* _STORED DATA_:
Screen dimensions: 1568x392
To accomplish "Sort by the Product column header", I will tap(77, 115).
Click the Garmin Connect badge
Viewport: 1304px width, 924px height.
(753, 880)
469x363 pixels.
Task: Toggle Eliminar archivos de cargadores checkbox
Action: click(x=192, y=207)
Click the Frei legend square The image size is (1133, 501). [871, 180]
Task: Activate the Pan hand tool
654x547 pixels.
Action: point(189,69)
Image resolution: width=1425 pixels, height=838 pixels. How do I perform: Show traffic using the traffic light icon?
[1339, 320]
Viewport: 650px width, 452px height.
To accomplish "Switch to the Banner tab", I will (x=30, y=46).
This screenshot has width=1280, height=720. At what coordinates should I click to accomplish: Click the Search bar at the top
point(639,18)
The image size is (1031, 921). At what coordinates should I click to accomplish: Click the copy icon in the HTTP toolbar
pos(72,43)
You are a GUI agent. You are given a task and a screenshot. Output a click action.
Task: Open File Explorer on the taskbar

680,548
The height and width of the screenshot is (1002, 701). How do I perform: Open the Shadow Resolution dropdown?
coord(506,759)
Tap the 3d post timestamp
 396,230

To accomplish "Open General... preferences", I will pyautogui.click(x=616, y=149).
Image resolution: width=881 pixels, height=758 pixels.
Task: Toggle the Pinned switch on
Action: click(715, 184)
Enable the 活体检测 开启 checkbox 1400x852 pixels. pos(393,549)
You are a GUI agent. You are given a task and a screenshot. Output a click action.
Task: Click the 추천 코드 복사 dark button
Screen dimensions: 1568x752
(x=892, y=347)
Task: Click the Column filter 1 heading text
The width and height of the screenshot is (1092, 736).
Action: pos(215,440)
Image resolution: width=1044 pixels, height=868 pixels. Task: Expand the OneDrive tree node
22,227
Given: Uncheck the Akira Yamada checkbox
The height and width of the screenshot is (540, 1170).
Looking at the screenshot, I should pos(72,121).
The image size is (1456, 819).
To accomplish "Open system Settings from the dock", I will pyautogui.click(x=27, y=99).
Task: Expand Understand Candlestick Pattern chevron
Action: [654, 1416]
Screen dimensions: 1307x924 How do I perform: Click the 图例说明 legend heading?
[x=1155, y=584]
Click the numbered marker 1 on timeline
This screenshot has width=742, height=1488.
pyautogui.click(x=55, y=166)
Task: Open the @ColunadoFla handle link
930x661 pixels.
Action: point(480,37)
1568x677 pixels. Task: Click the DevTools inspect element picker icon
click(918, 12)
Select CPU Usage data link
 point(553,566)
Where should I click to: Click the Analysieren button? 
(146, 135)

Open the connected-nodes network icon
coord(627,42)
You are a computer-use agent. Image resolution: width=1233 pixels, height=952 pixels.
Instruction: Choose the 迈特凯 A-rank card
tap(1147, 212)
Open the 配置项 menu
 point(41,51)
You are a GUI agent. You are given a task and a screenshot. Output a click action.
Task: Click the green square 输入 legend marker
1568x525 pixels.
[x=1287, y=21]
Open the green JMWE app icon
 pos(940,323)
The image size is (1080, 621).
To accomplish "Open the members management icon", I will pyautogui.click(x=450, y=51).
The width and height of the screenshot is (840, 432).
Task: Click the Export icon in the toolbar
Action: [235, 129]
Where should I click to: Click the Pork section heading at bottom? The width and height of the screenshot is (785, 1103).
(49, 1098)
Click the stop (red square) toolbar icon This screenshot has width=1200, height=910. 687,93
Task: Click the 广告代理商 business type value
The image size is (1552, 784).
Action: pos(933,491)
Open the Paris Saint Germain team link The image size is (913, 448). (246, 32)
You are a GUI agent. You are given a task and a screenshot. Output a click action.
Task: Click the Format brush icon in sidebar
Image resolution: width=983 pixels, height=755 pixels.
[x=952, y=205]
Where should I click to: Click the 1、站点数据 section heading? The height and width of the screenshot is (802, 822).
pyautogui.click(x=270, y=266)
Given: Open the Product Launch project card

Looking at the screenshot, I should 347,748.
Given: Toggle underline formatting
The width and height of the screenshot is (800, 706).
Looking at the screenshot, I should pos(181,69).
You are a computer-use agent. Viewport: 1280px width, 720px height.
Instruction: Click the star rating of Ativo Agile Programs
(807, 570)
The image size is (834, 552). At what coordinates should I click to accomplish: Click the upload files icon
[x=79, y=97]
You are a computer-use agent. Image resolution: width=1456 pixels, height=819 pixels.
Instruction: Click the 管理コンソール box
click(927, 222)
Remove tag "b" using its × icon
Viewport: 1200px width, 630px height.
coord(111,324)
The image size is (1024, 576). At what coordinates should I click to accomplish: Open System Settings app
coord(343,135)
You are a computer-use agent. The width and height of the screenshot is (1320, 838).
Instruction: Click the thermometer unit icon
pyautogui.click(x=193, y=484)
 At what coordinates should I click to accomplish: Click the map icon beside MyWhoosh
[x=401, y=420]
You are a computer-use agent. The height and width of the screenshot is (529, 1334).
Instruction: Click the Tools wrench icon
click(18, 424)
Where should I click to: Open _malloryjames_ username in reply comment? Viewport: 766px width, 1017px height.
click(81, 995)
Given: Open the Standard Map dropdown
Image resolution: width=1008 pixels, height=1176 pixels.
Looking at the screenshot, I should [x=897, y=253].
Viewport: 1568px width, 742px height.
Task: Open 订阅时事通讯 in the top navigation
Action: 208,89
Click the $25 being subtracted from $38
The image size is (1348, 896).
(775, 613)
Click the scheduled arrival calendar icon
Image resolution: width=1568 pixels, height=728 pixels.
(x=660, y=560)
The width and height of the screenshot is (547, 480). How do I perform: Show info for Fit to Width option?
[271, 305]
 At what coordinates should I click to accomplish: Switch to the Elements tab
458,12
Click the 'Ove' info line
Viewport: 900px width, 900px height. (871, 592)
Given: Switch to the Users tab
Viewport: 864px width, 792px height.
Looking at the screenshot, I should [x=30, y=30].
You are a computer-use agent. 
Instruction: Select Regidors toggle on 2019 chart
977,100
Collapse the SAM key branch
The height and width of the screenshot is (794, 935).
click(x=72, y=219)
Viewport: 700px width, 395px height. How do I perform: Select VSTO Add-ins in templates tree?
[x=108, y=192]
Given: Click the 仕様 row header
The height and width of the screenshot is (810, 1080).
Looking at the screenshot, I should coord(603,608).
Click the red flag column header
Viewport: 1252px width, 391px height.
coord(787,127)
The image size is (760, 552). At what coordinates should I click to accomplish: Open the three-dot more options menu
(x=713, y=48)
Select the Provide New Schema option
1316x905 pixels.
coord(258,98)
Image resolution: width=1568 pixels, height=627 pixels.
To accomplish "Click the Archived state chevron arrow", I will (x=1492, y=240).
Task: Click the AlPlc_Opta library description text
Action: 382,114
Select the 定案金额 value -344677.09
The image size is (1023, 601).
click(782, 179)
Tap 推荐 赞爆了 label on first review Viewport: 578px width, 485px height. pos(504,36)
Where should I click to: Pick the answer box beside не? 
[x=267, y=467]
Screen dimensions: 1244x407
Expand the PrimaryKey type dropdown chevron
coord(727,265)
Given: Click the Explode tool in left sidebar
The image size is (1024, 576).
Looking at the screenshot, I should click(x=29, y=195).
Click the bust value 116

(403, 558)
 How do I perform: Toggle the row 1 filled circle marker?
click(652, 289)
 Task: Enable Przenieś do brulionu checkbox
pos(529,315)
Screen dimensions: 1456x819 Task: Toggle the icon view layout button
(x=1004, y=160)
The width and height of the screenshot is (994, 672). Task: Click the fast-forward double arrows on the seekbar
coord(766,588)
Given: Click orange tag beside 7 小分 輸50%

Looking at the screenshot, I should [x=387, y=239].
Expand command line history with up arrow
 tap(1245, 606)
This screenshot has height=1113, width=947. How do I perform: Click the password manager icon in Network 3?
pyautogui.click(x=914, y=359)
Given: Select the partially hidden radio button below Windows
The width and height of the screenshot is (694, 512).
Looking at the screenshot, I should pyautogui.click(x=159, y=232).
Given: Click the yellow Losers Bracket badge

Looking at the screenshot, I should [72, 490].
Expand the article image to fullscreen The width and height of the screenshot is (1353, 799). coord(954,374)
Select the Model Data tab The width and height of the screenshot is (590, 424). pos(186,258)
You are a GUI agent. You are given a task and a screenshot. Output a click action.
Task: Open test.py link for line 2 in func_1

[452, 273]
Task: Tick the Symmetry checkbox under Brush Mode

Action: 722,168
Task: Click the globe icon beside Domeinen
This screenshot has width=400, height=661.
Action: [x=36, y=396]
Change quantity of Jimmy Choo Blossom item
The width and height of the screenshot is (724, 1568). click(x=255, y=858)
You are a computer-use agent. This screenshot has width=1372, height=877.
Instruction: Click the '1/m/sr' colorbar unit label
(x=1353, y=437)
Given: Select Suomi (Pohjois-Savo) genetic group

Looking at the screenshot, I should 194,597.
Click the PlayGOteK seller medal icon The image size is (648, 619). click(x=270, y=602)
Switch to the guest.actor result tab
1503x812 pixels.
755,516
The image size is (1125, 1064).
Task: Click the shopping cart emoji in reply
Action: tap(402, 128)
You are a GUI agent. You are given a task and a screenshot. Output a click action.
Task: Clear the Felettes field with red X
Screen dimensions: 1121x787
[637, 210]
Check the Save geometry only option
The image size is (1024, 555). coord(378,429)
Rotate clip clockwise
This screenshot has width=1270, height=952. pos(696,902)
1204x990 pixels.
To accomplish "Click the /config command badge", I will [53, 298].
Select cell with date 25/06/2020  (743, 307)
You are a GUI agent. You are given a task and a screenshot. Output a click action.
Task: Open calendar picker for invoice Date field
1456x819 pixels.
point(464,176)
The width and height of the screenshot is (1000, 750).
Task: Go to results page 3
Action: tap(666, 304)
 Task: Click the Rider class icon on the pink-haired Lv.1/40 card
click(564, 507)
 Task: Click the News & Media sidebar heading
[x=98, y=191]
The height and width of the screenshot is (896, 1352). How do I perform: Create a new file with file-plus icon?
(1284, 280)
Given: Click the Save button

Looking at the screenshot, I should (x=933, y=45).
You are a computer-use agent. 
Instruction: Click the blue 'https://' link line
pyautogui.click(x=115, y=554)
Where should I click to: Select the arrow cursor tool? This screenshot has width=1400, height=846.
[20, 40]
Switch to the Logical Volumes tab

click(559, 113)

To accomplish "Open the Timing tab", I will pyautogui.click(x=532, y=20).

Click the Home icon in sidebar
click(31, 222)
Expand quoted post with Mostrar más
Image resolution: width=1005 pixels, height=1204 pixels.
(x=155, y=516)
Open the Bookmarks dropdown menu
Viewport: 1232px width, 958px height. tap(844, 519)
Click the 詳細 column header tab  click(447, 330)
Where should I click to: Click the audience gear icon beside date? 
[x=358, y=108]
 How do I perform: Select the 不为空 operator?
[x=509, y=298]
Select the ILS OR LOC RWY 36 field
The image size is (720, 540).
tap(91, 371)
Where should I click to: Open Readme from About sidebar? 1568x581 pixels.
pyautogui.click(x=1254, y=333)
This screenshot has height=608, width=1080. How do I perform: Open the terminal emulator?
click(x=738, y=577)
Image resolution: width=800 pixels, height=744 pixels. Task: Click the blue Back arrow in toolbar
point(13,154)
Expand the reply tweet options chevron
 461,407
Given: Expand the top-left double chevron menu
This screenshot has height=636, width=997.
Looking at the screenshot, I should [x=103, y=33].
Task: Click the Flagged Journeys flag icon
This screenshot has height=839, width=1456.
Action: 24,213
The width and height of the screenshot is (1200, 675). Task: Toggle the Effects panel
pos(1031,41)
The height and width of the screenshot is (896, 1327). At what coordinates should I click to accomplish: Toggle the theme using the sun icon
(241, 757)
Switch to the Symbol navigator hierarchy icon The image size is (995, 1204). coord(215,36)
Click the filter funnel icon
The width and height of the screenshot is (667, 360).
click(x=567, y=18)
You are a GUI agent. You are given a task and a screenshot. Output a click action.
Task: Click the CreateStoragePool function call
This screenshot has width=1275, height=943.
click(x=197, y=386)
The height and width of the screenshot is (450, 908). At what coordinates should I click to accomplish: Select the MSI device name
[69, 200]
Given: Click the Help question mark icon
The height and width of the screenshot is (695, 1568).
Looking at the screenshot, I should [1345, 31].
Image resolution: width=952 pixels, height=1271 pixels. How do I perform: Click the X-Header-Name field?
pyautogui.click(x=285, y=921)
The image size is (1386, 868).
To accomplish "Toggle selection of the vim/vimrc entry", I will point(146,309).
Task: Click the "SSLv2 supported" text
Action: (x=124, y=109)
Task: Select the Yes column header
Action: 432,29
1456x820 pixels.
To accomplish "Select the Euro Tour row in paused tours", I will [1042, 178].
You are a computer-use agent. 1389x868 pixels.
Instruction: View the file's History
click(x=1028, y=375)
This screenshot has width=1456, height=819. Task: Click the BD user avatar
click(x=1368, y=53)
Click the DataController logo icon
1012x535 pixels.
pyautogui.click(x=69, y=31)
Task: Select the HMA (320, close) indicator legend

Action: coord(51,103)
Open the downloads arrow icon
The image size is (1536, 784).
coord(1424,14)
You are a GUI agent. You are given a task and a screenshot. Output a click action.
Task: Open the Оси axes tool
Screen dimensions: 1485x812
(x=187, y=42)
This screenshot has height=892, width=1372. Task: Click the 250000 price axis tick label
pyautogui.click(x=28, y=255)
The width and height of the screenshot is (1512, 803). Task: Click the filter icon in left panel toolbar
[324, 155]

* _TASK GOAL_:
Please return the lines of the records verbatim, beginning at the line that contains "Task: Click the Column filter 1 heading text" and stopping after the line that contains "Looking at the screenshot, I should pos(72,121).".

* _OUTPUT BELOW_:
Task: Click the Column filter 1 heading text
The width and height of the screenshot is (1092, 736).
Action: pos(215,440)
Image resolution: width=1044 pixels, height=868 pixels. Task: Expand the OneDrive tree node
22,227
Given: Uncheck the Akira Yamada checkbox
The height and width of the screenshot is (540, 1170).
Looking at the screenshot, I should pos(72,121).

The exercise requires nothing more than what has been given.